§ **WORK TO BE COMPLETED**: Copy the material verbatim, starting at the line containing "The width and" and ending with the line containing "center [1268, 415].", both included.

§ **RECORDS FOR PROCESSING**:
====================
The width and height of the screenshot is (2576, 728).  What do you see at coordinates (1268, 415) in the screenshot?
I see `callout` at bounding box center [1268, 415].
====================
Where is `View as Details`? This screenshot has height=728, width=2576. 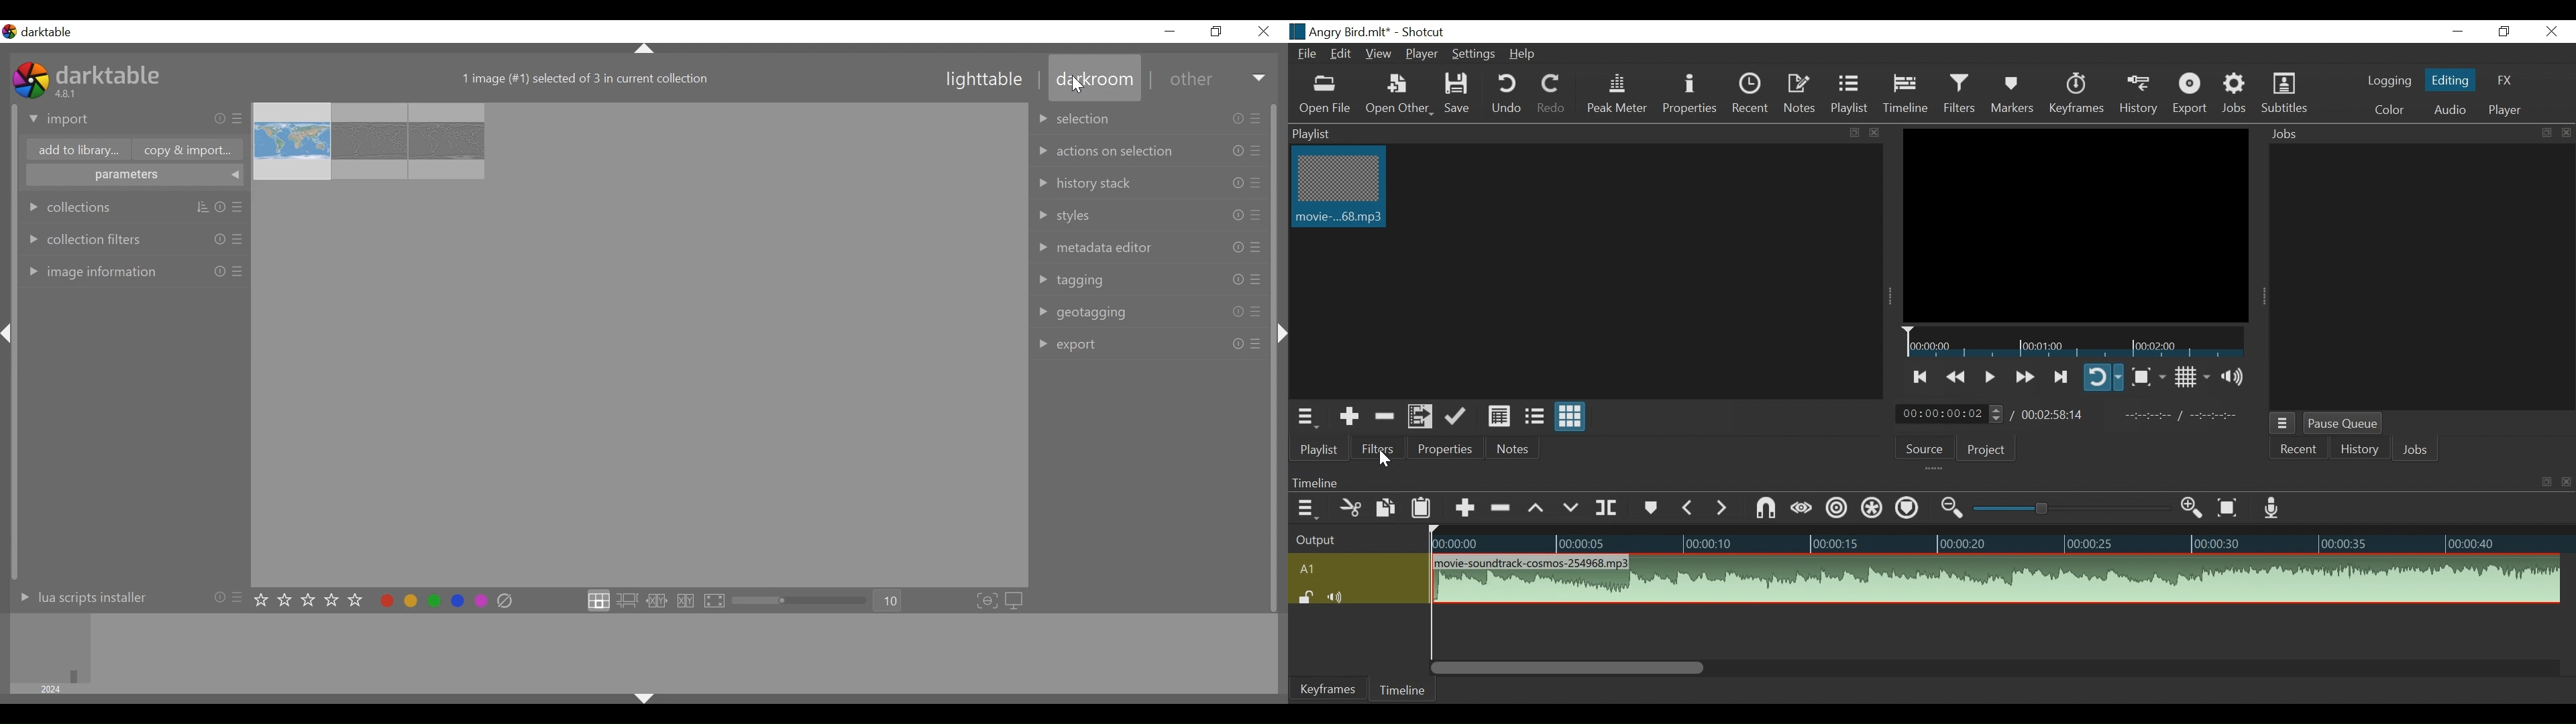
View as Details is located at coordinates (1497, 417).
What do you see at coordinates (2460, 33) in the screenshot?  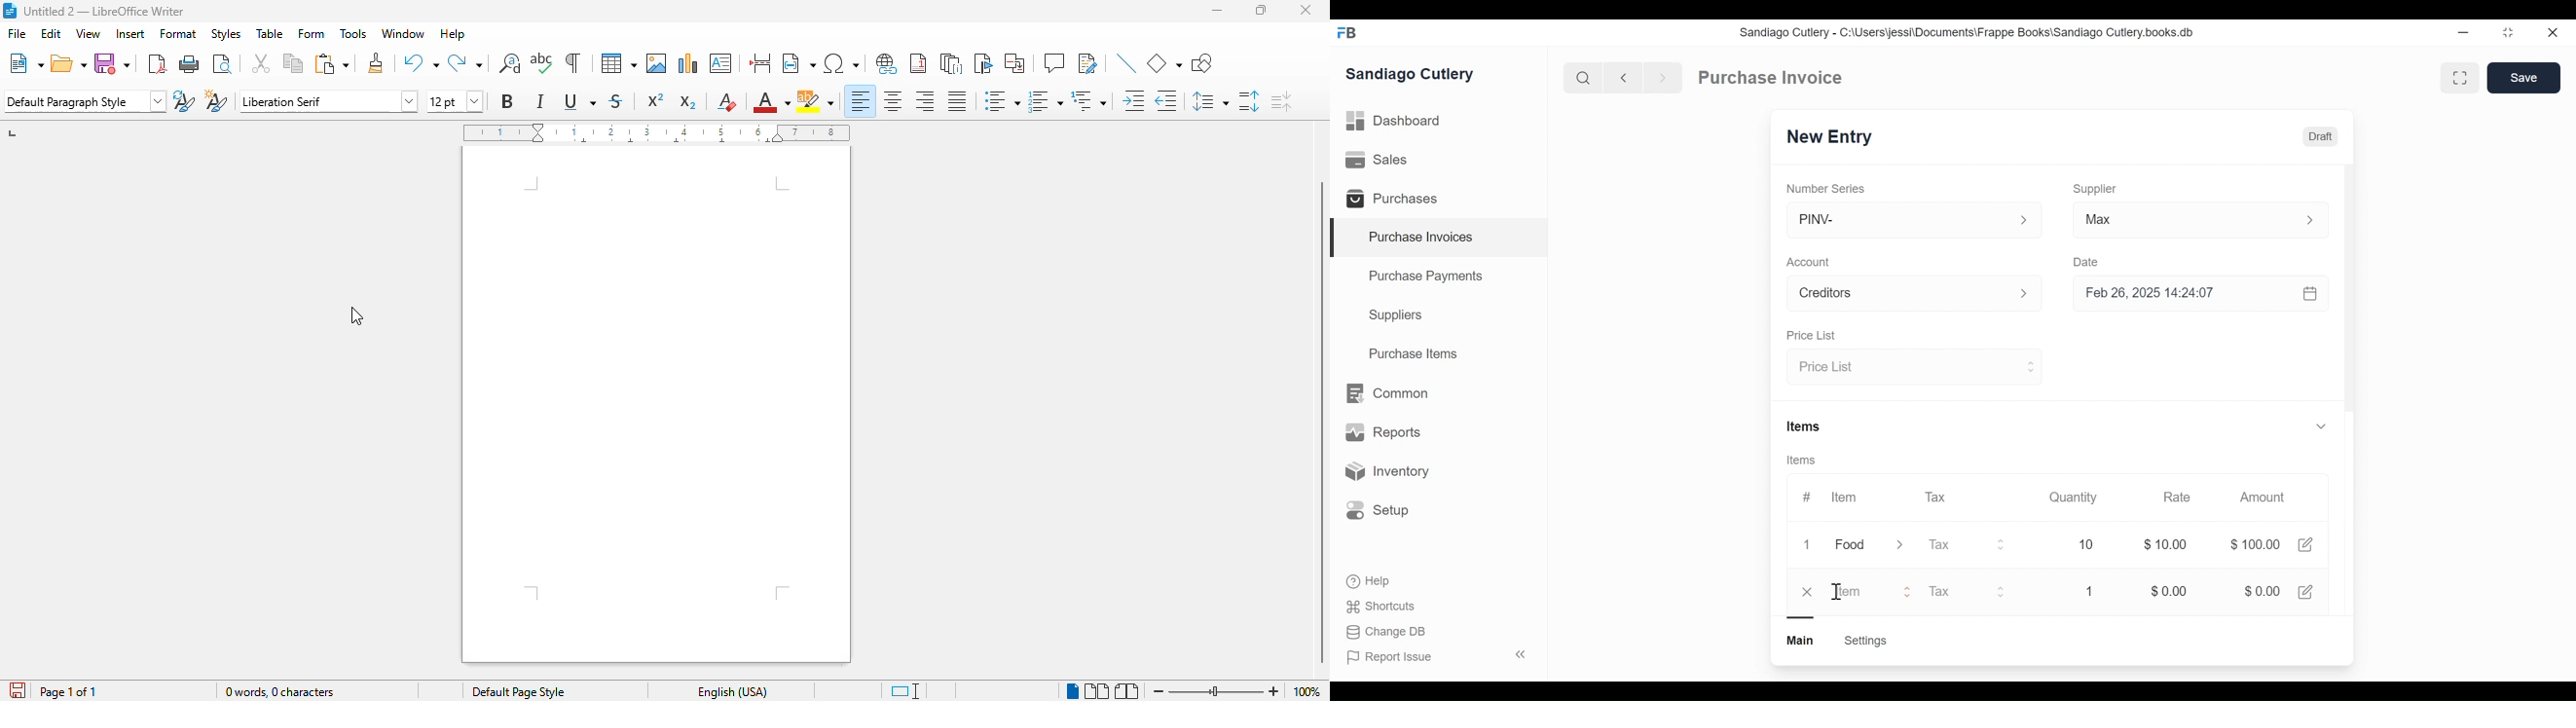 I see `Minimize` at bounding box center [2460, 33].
====================
§ **SOLUTION TO THIS EXERCISE**:
The width and height of the screenshot is (2576, 728).  What do you see at coordinates (1268, 415) in the screenshot?
I see `callout` at bounding box center [1268, 415].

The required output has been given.